John  Bartges

John Lee Bartges

Intelligent, self-made, father, son

John was born curious and thoughtful to a hard-working single mother. At five years old he made reading the newspaper a part of his morning routine. At 14 he began boxing competitively, winning several local tournaments before graduating high school. He overcame poverty and severe trauma as a child, determined to live a life of both contentment and rich experience. He joined the Army and spent most of his free time traveling Europe. After two years of honorable service, he returned to his hometown of Denver Colorado. He became a tradesman, working for public and private organizations before starting his own successful business.

John seemed the happiest on warm, peaceful afternoons in the company of a few close friends. He was genuine, humorous, engaging, and sharp-witted. He preferred to communicate with clever jokes and sarcasm. He could intentionally offend you and leave you feeling amused by his delivery. He also held a deep yet private appreciation for beauty. He enjoyed the arts and took time to appreciate the natural beauty of the world around him. His favorite person was his mother who he spoke to on the phone every night.

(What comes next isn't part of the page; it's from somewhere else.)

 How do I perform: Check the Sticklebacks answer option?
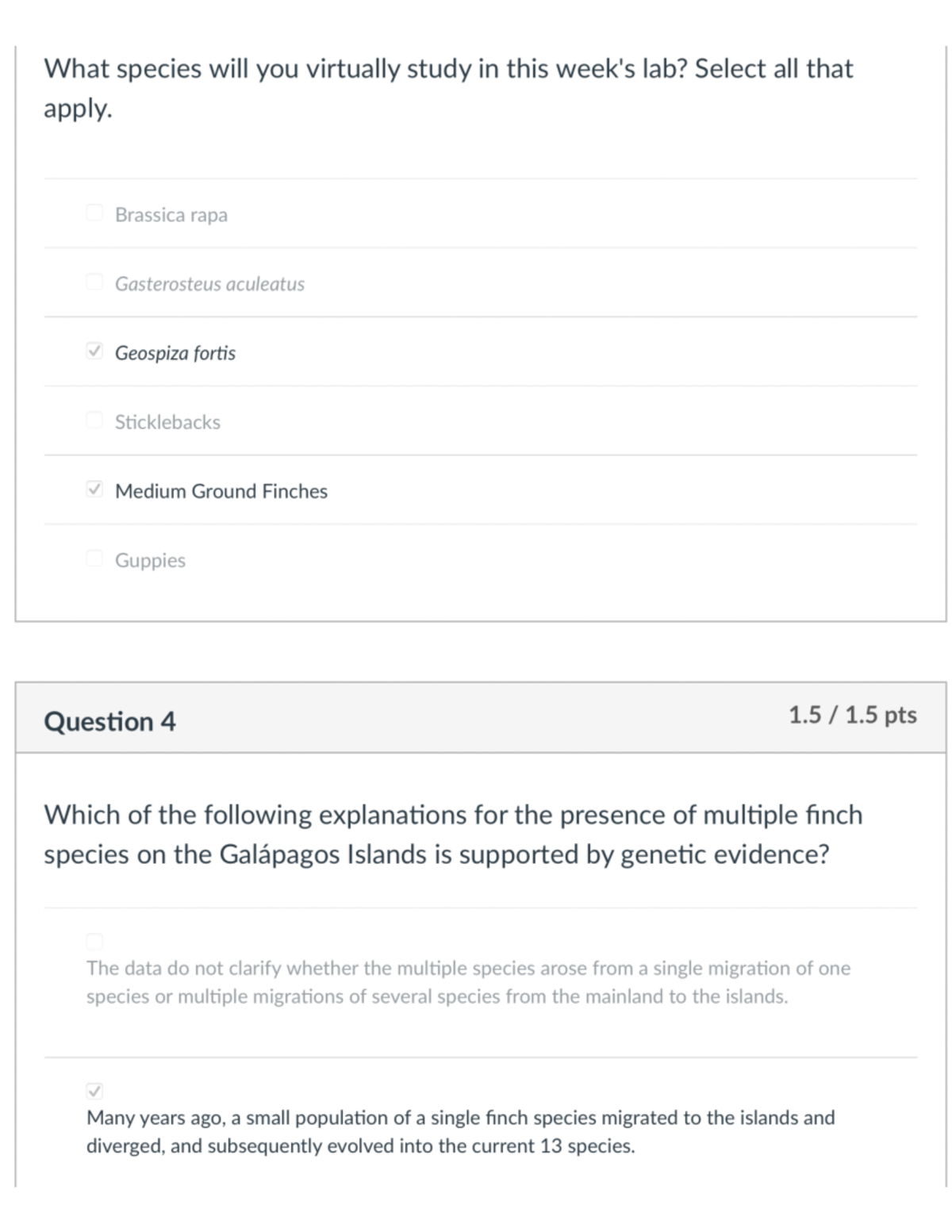tap(94, 418)
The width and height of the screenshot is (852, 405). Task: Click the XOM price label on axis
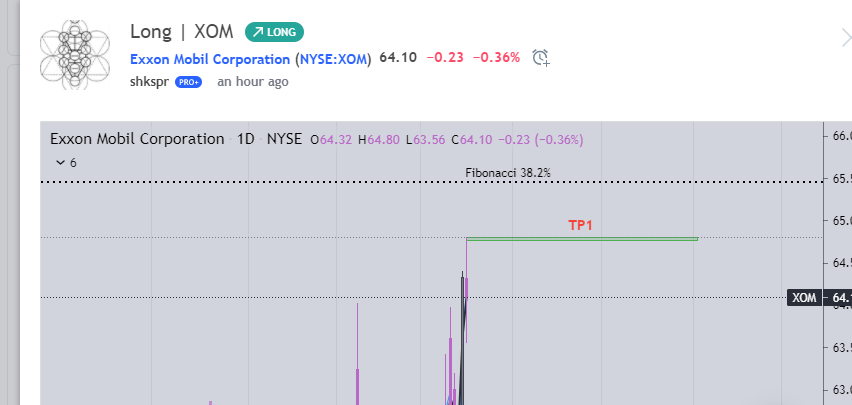804,298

He also loved and raised two children, dedicated to giving them the love, stability, and opportunities he never had. He was denied a relationship with his third and youngest child until she was a teenager. Because he had grown up without a father, the pain of not being in her life was devastating. After reuniting with her, he quickly worked to build memories and prove to her that she would always be loved and supported.

He worked hard and with integrity. John was skilled in his trade and he was staunchly honest when conducting business. He would only work for organizations that demonstrated similar values, offering quality and honesty. Although he valued money, he would never sell his dignity or integrity. If a company was disrespectful or dishonest to workers or customers, he would walk away. By keeping a simple yet comfortable lifestyle, he never had to compromise his values. Eventually, he started his own business, which gave him a deep sense of pride.

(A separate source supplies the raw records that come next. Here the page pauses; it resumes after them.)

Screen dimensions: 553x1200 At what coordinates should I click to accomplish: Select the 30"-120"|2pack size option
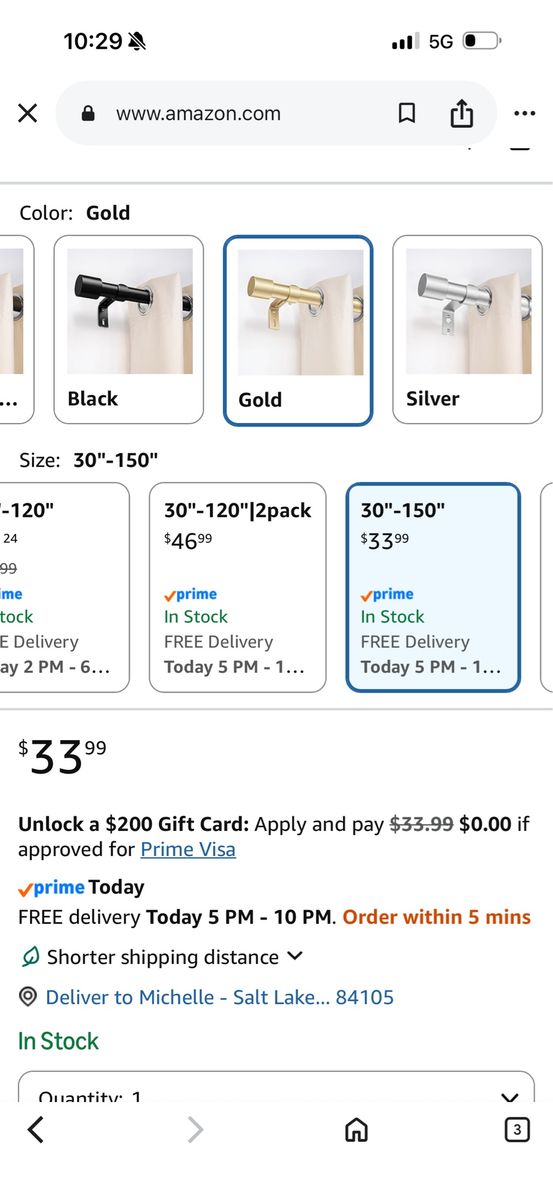pyautogui.click(x=237, y=588)
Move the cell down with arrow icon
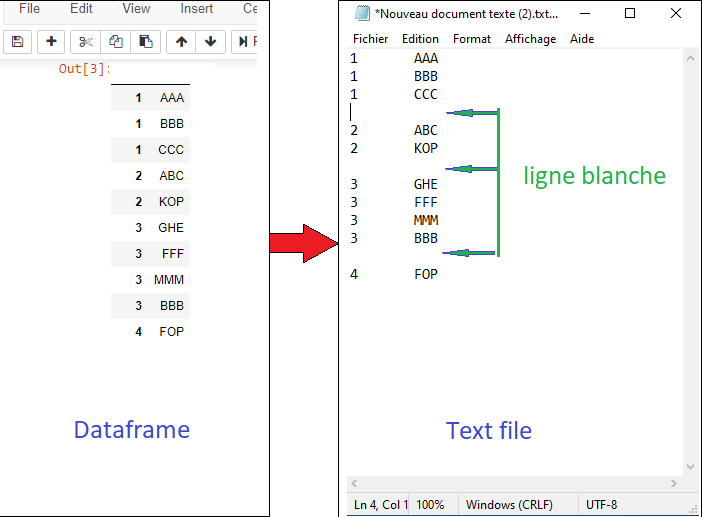Screen dimensions: 702x517 click(x=210, y=41)
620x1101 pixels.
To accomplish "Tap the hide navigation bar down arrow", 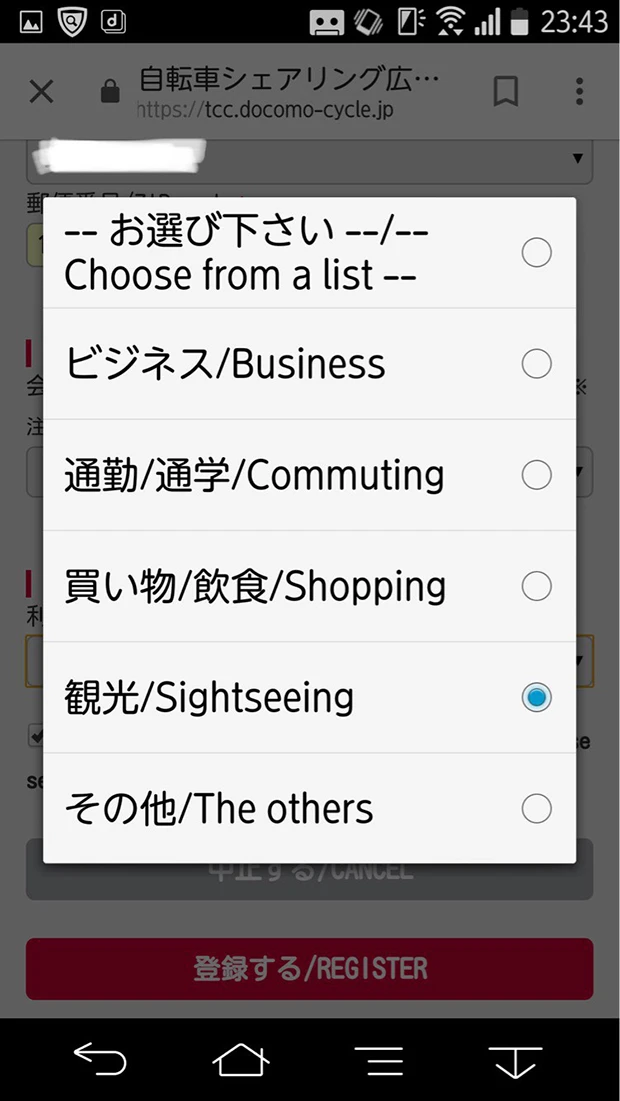I will (x=515, y=1060).
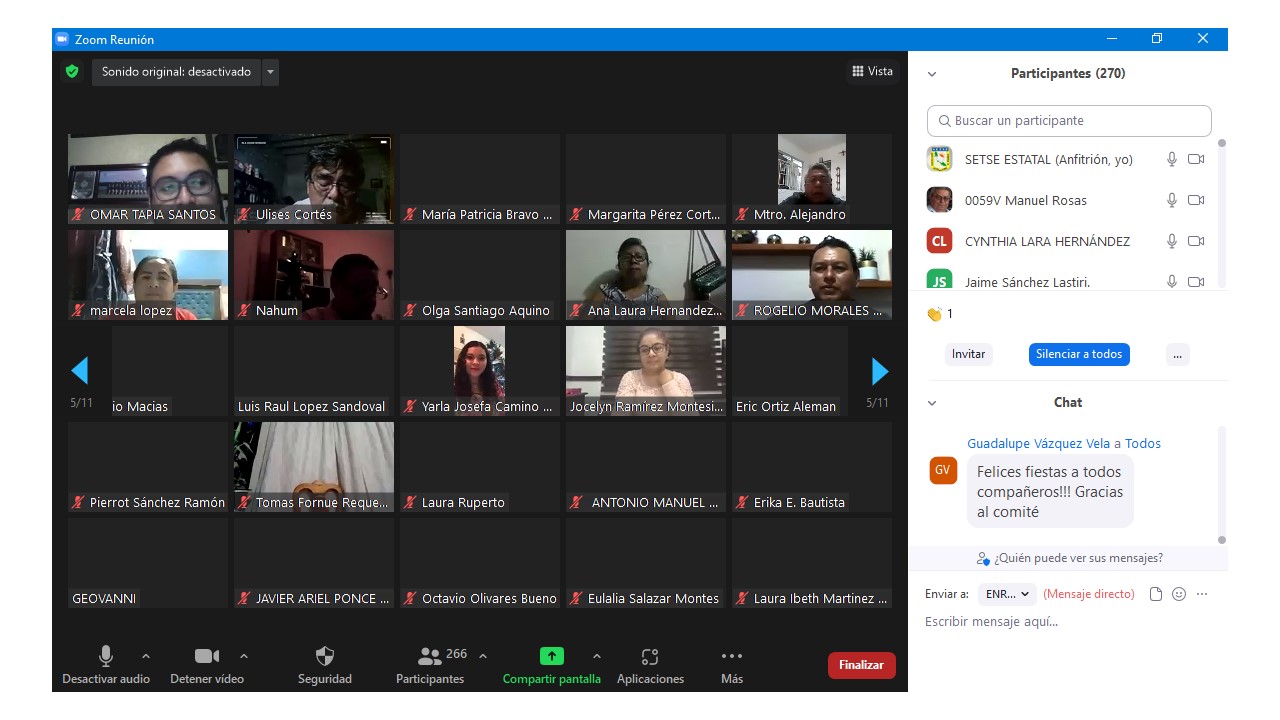The image size is (1280, 720).
Task: Open the Vista layout menu
Action: pyautogui.click(x=872, y=72)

A nice home for his family, honest work, independence, and porch to enjoy the sunshine and good company; John was proud of the life he built. He defined his success, worked towards it, and was satisfied. However, substance use was his primary way of coping with the pain and trauma he had to overcome. John struggled with addiction for decades, but most people did not recognize the severity of his condition until his body began to deteriorate. His family tried to support him, but they did not completely understand the available treatments or the cognitive changes that he had experienced. We watched in agony as he slipped further away. Cherishing the good moments and coping with the bad. One day he did not greet the sun on the porch with his newspaper and cup of coffee. He was gone.

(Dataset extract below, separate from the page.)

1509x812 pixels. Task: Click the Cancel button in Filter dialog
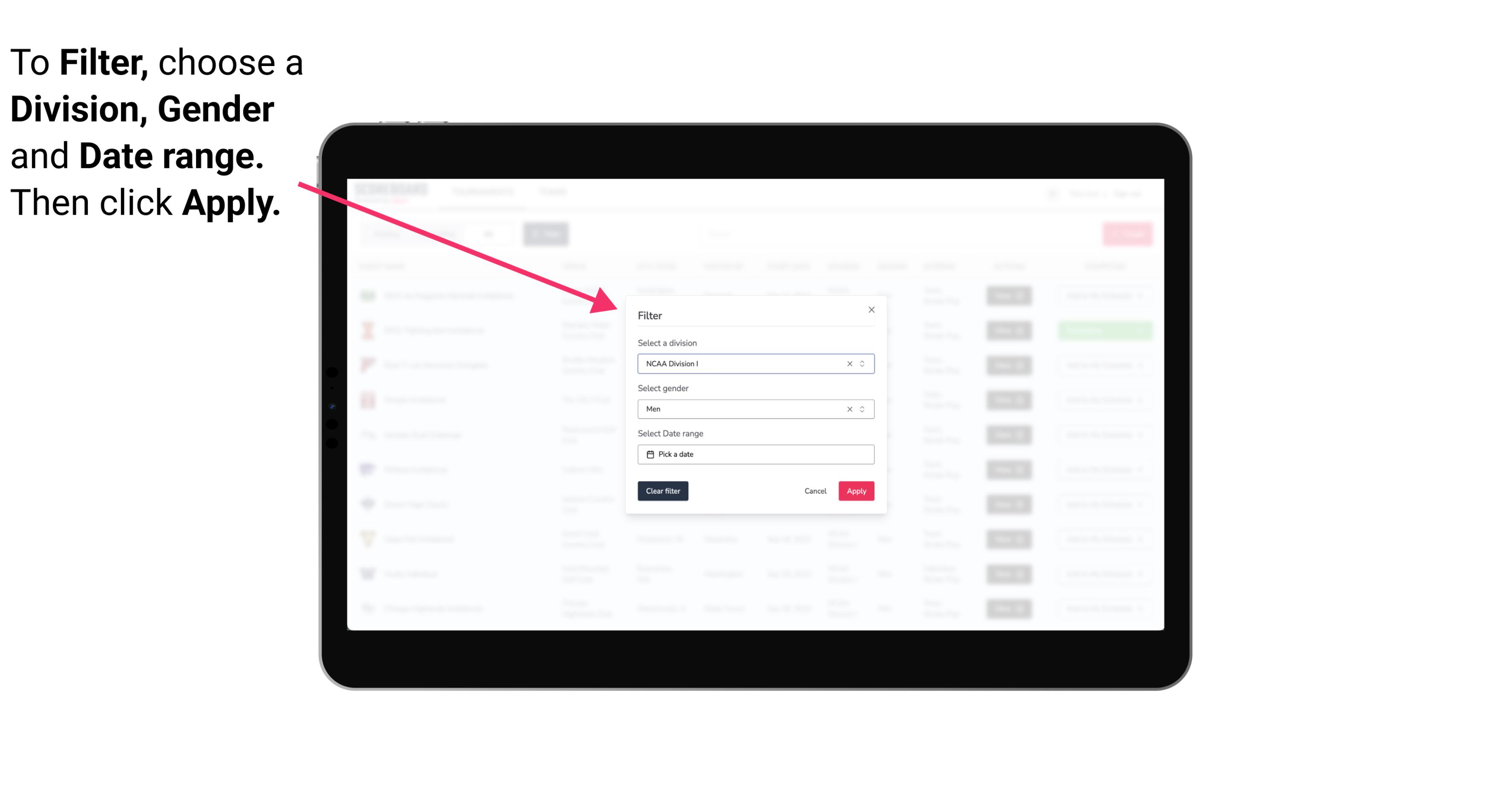[816, 491]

The years of struggle and the loss were incredibly painful for my family. My coworkers and friends knew my dad was sick and they wanted to be there, but the stigma of substance use disorder made it difficult for me to talk about it. It was isolating and hopeless for everyone involved. I am no longer feeling shame, I am so proud and grateful to have been raised by this man. I just wish I would have known how to help him when he got sick.